This exemption is in relation purely to a hare which has been shot on the owner’s land. Beagle packs occasionally use this exemption as cover for illegal hare hunting.
In official falconry, there are generally two types of use, and these will depend on the bird used.
The first use is falconry with ‘long wings’ (peregrine falcons, or similar hunting grouse, duck, etc) who will often use pointers that will find the quarry bird and freeze (point at it). These can then be flushed to the falcon, which will already be flying high above and allowed to stoop on the prey.
The second type involves someone flying a goshawk or similar ‘short wing’ which is generally flown from the fist with a pursuit flight of the quarry at a low level after being flushed by something like a spaniel. Short wings will hunt anything flushed, like rabbits, hares (if the bird is large enough), pheasants, partridges, etc.
In reality, birds of prey in the UK do not attack adult foxes, which are large and dangerous as prey. The exception would be Golden eagles, mainly used in the USA.
The Hawk Board, falconry’s governing body, which has strong links with the Countryside Alliance, state that foxes are not a recognised quarry, due to quarry and bird welfare issues, plus they also state they shouldn’t be used with packs of hounds.
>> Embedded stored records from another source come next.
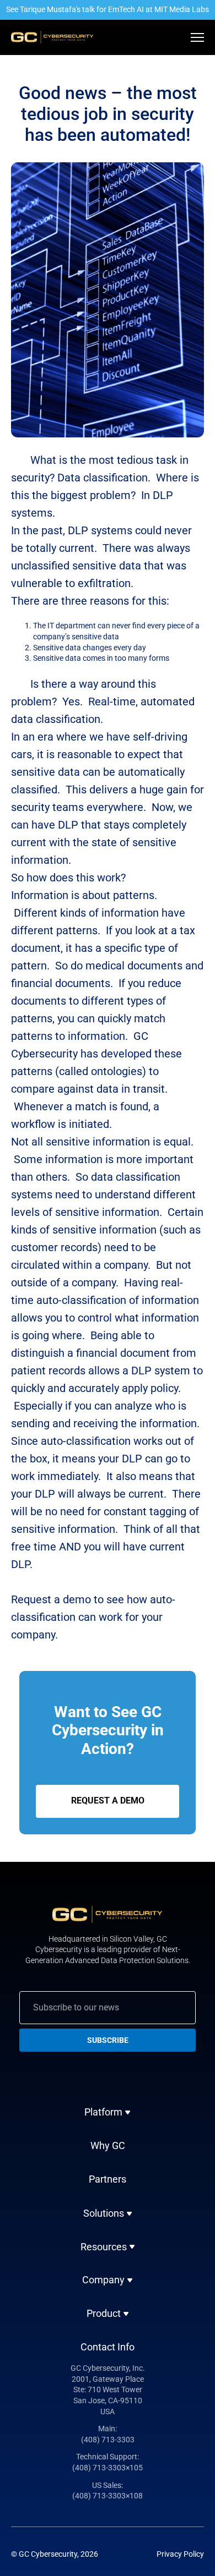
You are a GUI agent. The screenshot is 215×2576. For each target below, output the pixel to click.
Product (104, 2313)
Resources (103, 2246)
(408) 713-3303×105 (107, 2467)
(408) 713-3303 (108, 2439)
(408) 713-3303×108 (107, 2495)
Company (103, 2279)
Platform (103, 2112)
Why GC (107, 2145)
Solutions (103, 2213)
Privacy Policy (180, 2554)
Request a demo (107, 1800)
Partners (107, 2179)
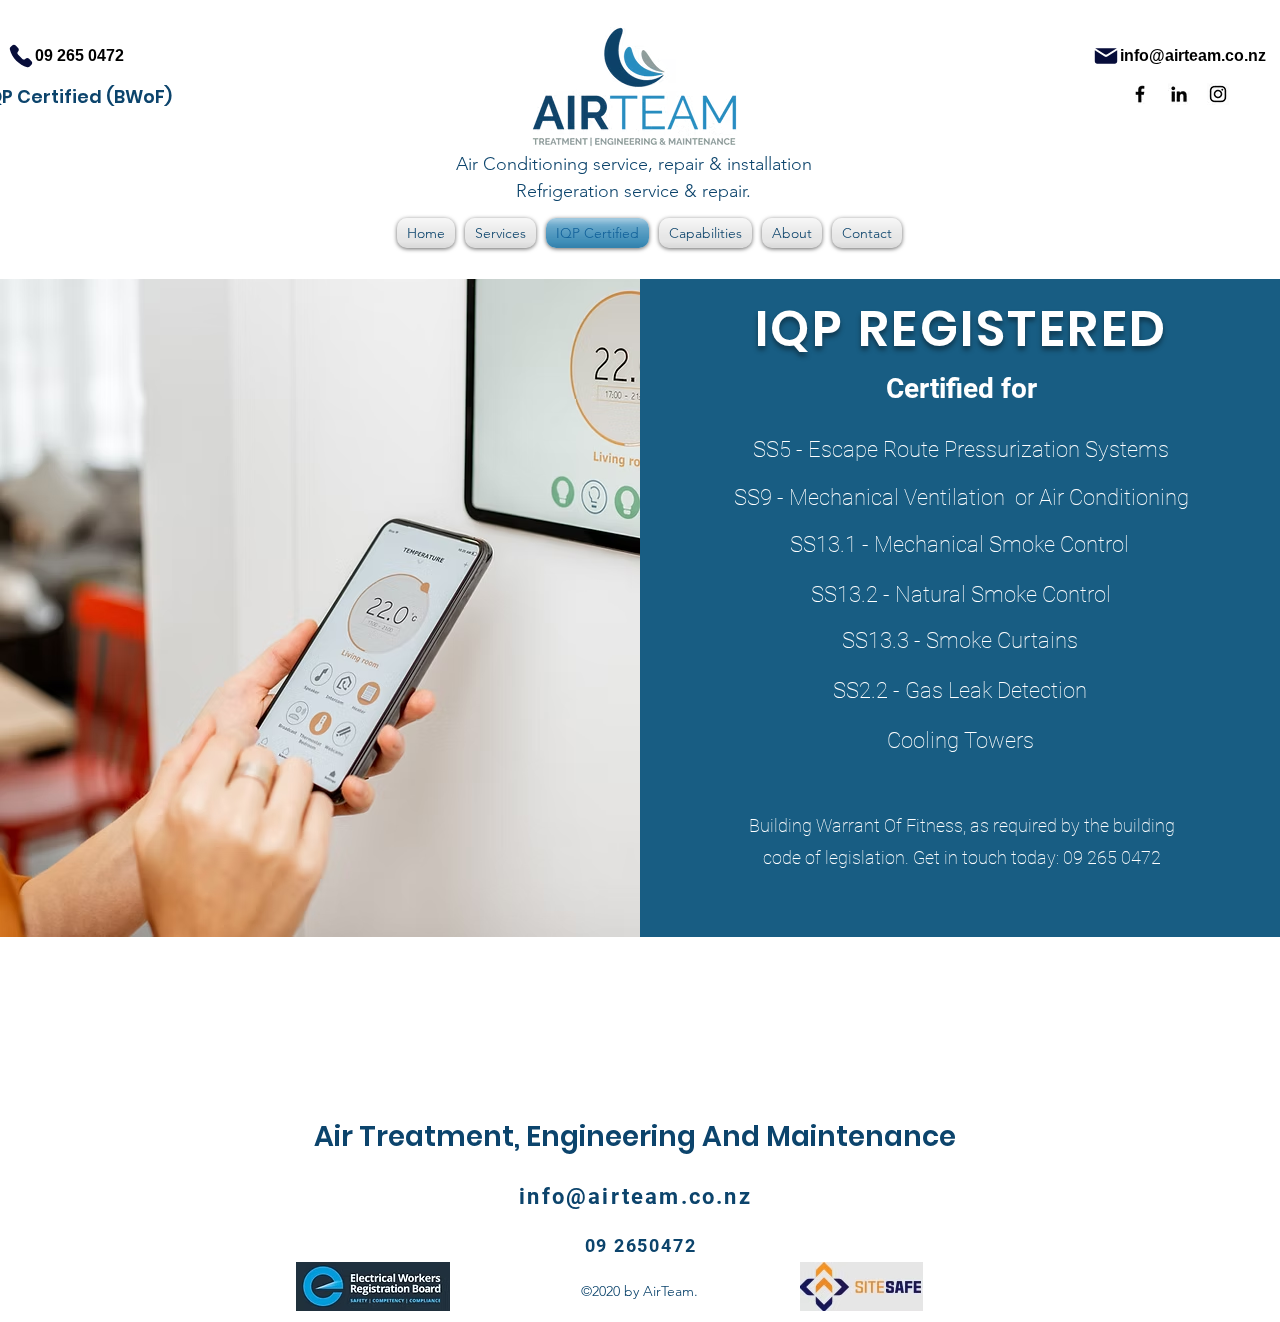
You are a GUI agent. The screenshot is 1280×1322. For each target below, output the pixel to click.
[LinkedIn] (1179, 94)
There is no reason to link falconry, which requires a license, to hunting with hounds, which does not. The license requires any activities taken on land to be with the owner’s permission and only for sporting purposes. With the above changes to the Act, flushing animals to a bird of prey by a pack of hounds would already be illegal, so this exemption is not required.

Organisations such as the RSPCA do not use dogs to capture wild mammals. Nets and traps are the preferred methods, as using a dog would only serve to chase the animal away and cause considerable distress to the hunted animal, injured or otherwise.
As in recapture, the rescue of an injured mammal is done by reputable organisations using noose poles, nets or humane traps.

Since 2004, this exemption has only been used in court cases related to stag or deer hunting.
The only published study since 2004 is ‘A study of the incidence of bovine tuberculosis in the wild red deer herd of Exmoor’ by Keith J. Collard17. The blood samples collected have been taken once the prey has been shot, after being hunted by hounds.
This study ended in 2022, and we can find no evidence of current studies. This study states that no deer were culled explicitly for this project, which logically would mean that the killing of the mammals then breached the Act, as the hunting involved was not for observation or research.
To date, we can find no evidence of the process used in collecting the blood for the study apart from the links to hunts, so how varied and random the collection is is under question.
Regardless, this type of research could be carried out using other methods that do not involve hunting and killing the subject animal.
This fact alone shows that a single study has been done in over 20 years, and that, similar to ‘trail hunting’, a cynical exploitation of the exemption to continue the practice of stag hunting.